Work request: Once the line holding "Page 30 of 37 (206, 144)" is found in the listing below, write it out and each later line exactly, up to and including the one holding "[Toggle navigation] (372, 29)".

Recorded information:
※

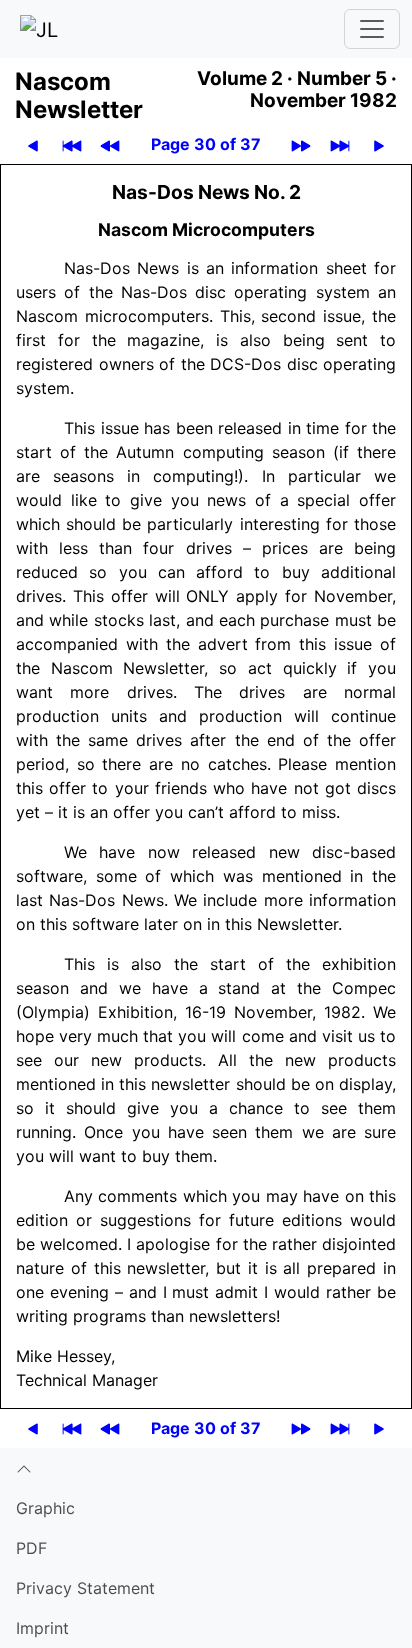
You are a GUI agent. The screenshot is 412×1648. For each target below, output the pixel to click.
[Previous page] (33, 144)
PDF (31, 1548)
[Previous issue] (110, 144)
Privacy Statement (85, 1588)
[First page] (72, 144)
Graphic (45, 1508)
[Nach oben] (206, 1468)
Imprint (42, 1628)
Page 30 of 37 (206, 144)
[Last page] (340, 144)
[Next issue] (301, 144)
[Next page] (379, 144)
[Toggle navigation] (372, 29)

※

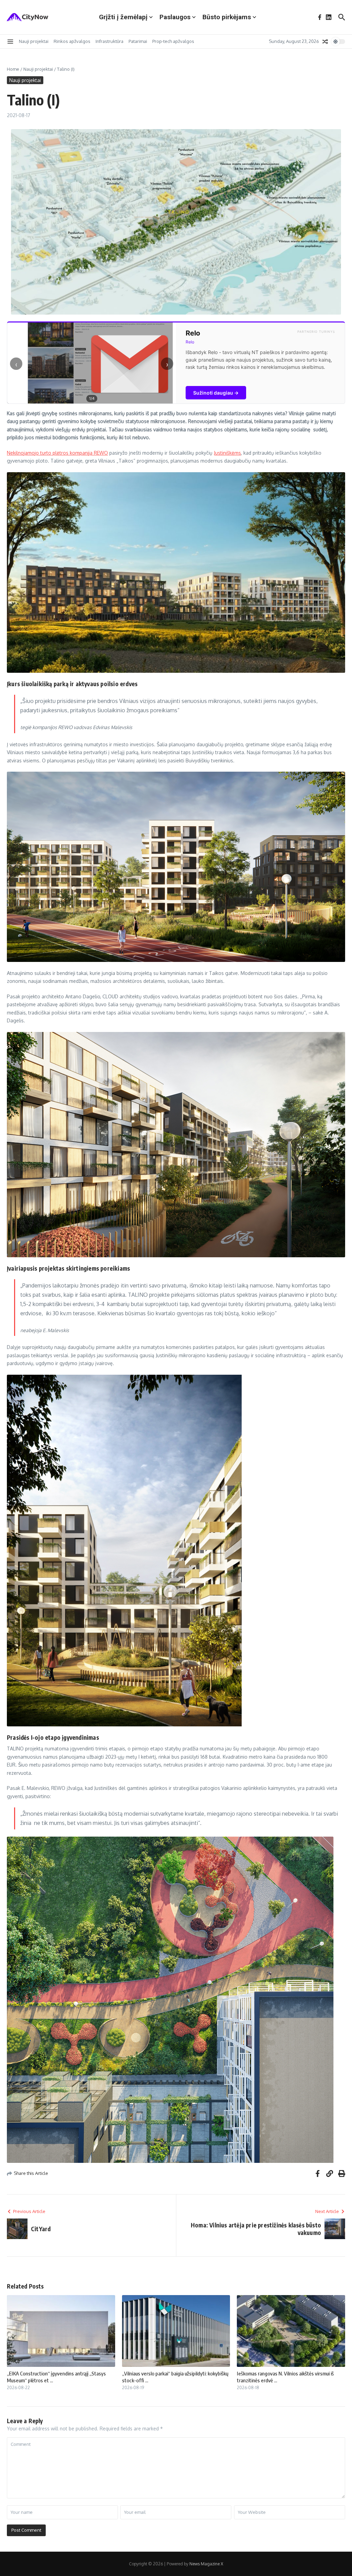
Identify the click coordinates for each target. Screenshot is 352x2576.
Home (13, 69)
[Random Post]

※

Written solution:
Page 30 of 37 (206, 144)
[Last page] (340, 144)
[Next issue] (301, 144)
[Next page] (379, 144)
[Toggle navigation] (372, 29)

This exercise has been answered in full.